Titelgestaltung: Karl-Heinz Knacksterdt

Inhaltsverzeichnis

-Vorwort

-

Prolog

-

Ein kleines Dorf in Galiläa

-

Maria berichtet

-

Begrüssung

-

Der Anfang des Weges

-

Verkündigung

-

Elisabeth

-

Gespräche der Jünger

-

Am Nachmittag des ersten Tages

-

Maria berichtet

-

Zurück in Nazareth

-

Bethlehem

-

Marias Traum

-

Die erste Nacht in Nazareth

-

Der zweite Tag in Nazareth

-

Maria berichtet

-

Heimweg

-

In Jerusalem

-

Brit Mila

-

Zuhause

-

Der dritte Tag in Nazareth

-

Maria berichtet

-

Kindertage

-

Der vermisste Sohn

-

Am Abend des dritten Tages

-

Der vierte Tag in Nazareth

-

Maria berichtet

-

Familienleben

-

Ankunft in Kapernaum

-

Josefs Tod

-

Thomas Erschrecken

-

Die Aufzeichnungen

-

Maria berichtet

-

Marias Zeit ohne Josef

-

Vorbereitungen für den Feiertag

-

Maria berichtet

- Suchen und Finden

- - Der Feiertag

-

Der erste Tag der letzten Woche

-

Maria berichtet

-

Am Vorabend des Passahfestes

-

Der zweite Tag der letzten Woche

-

-

Maria berichtet

– - Verrat -

-

Der dritte Tag der letzten Woche -

-

Maria berichtet

- Jesu Tod

- Auferstehung

-

Der vierte Tag der letzten Woche

- Maria berichtet

-

Die Zeit nach Jesu Tod

-

Der letzte Tag

-

Das Ende des Weges

-

Marias Tod

-

Epilog

-

Anhang

Vorwort

Maria. Leicht ist es nicht, die Spuren deines Lebens nachzuzeichnen!

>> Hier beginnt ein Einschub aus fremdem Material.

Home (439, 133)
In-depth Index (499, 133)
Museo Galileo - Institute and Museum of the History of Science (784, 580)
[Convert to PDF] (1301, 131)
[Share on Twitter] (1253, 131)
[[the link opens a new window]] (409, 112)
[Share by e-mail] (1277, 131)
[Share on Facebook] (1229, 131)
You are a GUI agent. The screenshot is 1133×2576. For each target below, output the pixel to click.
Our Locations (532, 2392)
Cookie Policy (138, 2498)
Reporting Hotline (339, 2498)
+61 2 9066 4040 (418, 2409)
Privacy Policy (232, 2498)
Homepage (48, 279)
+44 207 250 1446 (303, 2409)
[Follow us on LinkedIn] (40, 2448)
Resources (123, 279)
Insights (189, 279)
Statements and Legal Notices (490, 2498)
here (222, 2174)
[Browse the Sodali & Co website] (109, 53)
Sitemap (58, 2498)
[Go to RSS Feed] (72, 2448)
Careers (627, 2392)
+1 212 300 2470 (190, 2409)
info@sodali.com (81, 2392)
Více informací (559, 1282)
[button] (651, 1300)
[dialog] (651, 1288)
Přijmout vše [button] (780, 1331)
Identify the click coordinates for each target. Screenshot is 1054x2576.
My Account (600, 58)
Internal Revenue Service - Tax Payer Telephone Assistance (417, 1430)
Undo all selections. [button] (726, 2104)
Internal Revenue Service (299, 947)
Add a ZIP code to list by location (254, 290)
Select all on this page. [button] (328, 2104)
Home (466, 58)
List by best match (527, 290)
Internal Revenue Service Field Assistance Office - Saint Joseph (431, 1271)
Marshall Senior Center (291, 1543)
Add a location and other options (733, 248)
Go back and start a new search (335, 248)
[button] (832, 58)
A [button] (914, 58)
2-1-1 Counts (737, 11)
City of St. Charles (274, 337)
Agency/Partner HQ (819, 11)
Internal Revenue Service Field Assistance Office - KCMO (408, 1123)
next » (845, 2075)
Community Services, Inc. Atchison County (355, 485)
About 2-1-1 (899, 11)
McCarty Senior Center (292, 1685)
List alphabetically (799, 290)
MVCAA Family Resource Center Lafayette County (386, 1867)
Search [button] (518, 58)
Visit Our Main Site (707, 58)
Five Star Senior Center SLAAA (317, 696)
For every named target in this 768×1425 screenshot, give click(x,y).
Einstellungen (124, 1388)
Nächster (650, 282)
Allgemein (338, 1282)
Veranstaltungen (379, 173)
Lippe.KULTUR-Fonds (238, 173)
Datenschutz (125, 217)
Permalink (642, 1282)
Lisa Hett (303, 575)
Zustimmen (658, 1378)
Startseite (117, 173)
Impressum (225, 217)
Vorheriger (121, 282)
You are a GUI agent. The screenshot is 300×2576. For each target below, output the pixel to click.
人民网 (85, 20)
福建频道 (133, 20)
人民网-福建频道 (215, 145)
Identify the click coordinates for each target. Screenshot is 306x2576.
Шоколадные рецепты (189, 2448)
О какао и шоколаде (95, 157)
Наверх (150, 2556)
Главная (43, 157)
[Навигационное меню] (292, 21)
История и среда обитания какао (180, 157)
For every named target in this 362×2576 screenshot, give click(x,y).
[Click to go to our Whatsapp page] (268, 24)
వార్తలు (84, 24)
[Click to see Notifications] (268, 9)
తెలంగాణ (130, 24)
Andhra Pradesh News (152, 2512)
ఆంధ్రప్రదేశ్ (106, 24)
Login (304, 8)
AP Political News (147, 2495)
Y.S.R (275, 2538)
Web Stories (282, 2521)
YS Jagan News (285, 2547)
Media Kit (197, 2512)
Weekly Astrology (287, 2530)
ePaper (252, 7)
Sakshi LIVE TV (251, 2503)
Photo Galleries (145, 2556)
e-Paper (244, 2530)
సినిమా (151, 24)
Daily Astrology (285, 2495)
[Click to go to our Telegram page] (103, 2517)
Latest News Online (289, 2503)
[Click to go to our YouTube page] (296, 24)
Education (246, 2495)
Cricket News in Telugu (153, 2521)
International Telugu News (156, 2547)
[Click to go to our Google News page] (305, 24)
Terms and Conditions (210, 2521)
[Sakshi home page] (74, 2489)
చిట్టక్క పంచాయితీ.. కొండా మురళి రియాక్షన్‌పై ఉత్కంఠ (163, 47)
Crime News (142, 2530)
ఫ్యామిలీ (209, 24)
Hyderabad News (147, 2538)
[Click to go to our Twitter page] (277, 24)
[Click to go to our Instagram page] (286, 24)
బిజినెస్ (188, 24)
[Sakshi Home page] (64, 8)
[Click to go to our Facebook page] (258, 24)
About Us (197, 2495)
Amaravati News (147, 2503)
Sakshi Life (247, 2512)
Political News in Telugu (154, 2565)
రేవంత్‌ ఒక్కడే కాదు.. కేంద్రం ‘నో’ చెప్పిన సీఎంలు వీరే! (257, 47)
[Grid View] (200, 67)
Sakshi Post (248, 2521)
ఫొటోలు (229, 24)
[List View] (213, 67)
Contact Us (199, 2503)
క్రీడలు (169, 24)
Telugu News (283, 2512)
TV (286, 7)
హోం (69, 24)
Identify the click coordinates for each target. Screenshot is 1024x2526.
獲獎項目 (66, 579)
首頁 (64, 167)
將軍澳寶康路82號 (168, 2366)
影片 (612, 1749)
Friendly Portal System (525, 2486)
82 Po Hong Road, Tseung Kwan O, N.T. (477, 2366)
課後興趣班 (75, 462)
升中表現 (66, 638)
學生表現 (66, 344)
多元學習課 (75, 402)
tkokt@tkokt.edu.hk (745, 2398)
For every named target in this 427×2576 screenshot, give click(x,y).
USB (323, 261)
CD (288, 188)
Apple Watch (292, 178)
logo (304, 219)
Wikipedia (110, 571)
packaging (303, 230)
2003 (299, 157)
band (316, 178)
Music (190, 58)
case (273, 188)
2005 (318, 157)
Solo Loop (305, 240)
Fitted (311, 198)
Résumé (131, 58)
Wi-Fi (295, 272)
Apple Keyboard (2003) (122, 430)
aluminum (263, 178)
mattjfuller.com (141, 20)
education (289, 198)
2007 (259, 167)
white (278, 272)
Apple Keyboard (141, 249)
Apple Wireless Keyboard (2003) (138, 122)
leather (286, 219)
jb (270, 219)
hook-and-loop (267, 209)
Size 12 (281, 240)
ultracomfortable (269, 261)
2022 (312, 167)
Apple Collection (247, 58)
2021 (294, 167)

Dieses Buch will aus einer ungewöhnlichen Perspektive vom Leben und Sterben der Maria von Nazareth erzählten:

Zwölf alte Männer, vom Leben und ihrer Arbeit gezeichnet, bisher verstreut in alle Welt, versammeln sich am Sterbelager einer alten Frau. Niemand weiß, wie sie den Ruf, an diesen Ort zu kommen, erhalten haben. Aber diesen Männern ist es wichtig, hier zu sein.

Es sind die zwölf, die Jünger Jesu, die von Maria in deren letzten Lebenstagen berichtet bekommen, wie ihr Leben verlaufen ist, was sie erlebt und erlitten hat, wie ihre Beziehung zu Jesus war und bis zur letzten Minute ist.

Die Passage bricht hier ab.